Wrangell-St. Elias National Park
The Alaska Range, in the center of the state, has the tallest mountain, but this Gulf of Alaska region, straddling the Alaska-Yukon border, has more mass -- the second- and fourth-tallest mountains in North America (Logan and St. Elias), plus 9 of the tallest 16 peaks in the United States. Four mountain ranges intersect, creating a mad jumble of terrain covering tens of millions of acres, a trackless chaos of unnamed, unconquered peaks. The Copper River and its raging tributaries slice through it all, swallowing the gray melt of innumerable glaciers that flow from the largest ice field in North America. Everything here is the largest, most rugged, most remote; words quickly fall short of the measure. But where words fail, commerce gives a little help: These mountains are so numerous and remote that one guide service makes a business of taking visitors to mountains and valleys that no one has ever explored before.
Kennicott
Ironically for such a wild land, the area's main attraction for visitors is its history. The richest copper deposit in the world was found here in 1900 by a group of prospectors who mistook a green mountaintop for a patch of green grass where they could feed their horses. It was a mountain of almost pure copper, with metallic nuggets the size of desks (one is at the UA Museum of the North in Fairbanks). The deposit produced trainloads of 70% pure copper. The first ore was so rich it required no processing before shipping, then came lots more copper that did need minimal processing. Much more lower-grade ore still lies underground. The Alaska Syndicate, an investment group that included J. P. Morgan and Daniel Guggenheim, built the Kennecott Copper Corporation from this wealth (its name was a misspelling of the Kennicott River and Glacier, where the copper was found). To get the copper out, they paid for an incredible 196-mile rail line up from Cordova, and created a self-contained company-town deep in the wilderness, called Kennecott. When the high-grade ore was gone, in 1938, they pulled the plug, leaving a ghost town of extraordinary beauty that still contains machinery and even documents they left behind.

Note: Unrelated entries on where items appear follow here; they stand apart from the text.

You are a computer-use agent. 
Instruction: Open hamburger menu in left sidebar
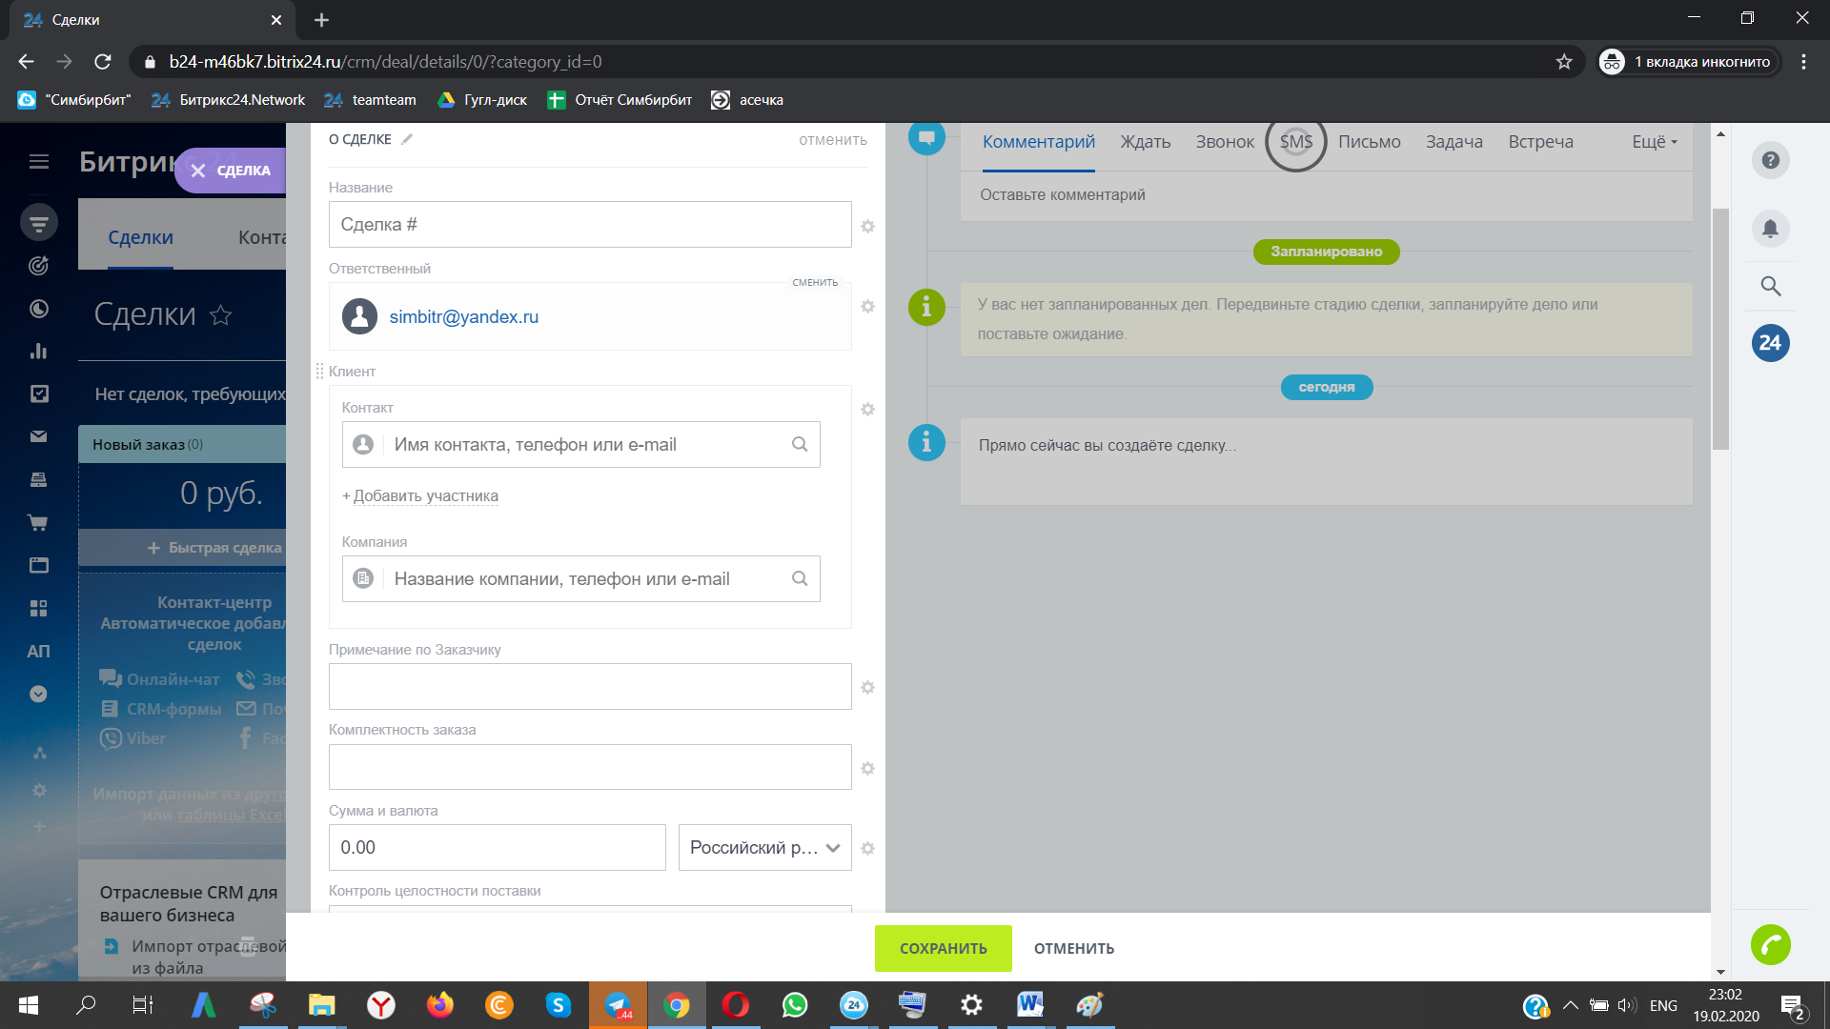[x=38, y=161]
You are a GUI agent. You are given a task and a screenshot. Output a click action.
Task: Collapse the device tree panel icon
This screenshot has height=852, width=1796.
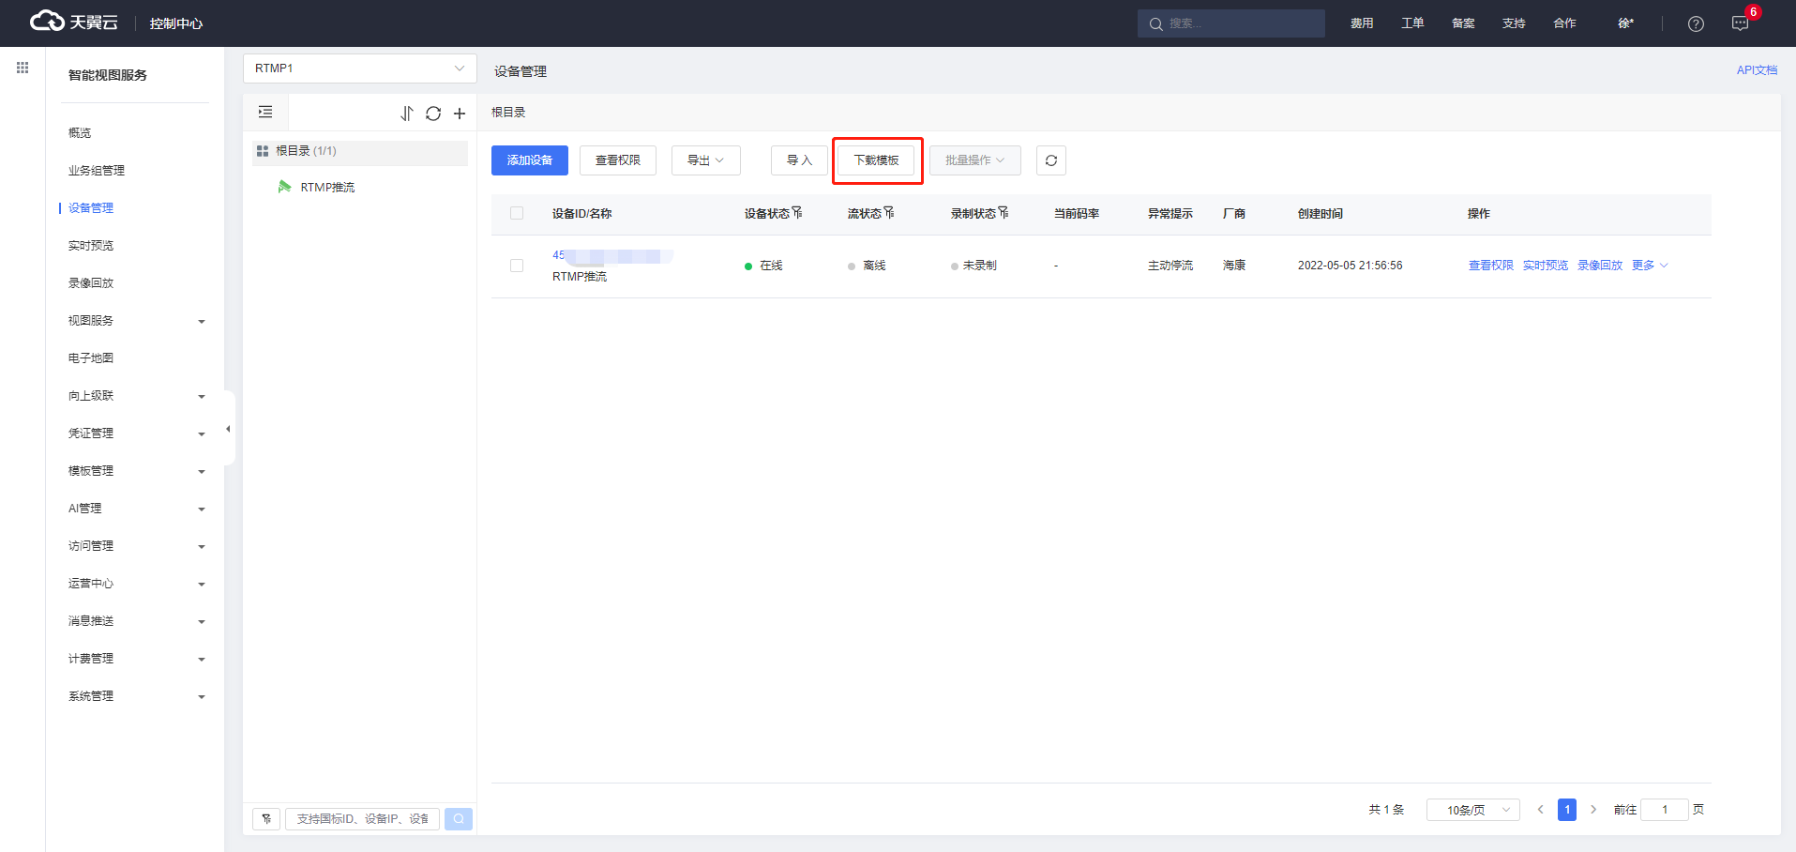265,113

Besides the buildings, there are excellent hiking trails, including one that traverses the glacier. The town now has only a few year-round residents, but in summer is busy with a lodge, a couple of bed-and-breakfasts, guide services, and park rangers.
McCarthy
Five miles down the road, Kennicott's twin town of McCarthy served the miners as a place to drink, gamble, and hire prostitutes on their rare days off -- the company didn't allow any frivolity in Kennecott or in the bunkhouses high up on the mountain. McCarthy retains the relaxed atmosphere of its past, with businesses and residents living in false-front buildings not much changed from Wild West days. More of a year-round community, McCarthy has a restaurant, lodging, flight services, and other businesses.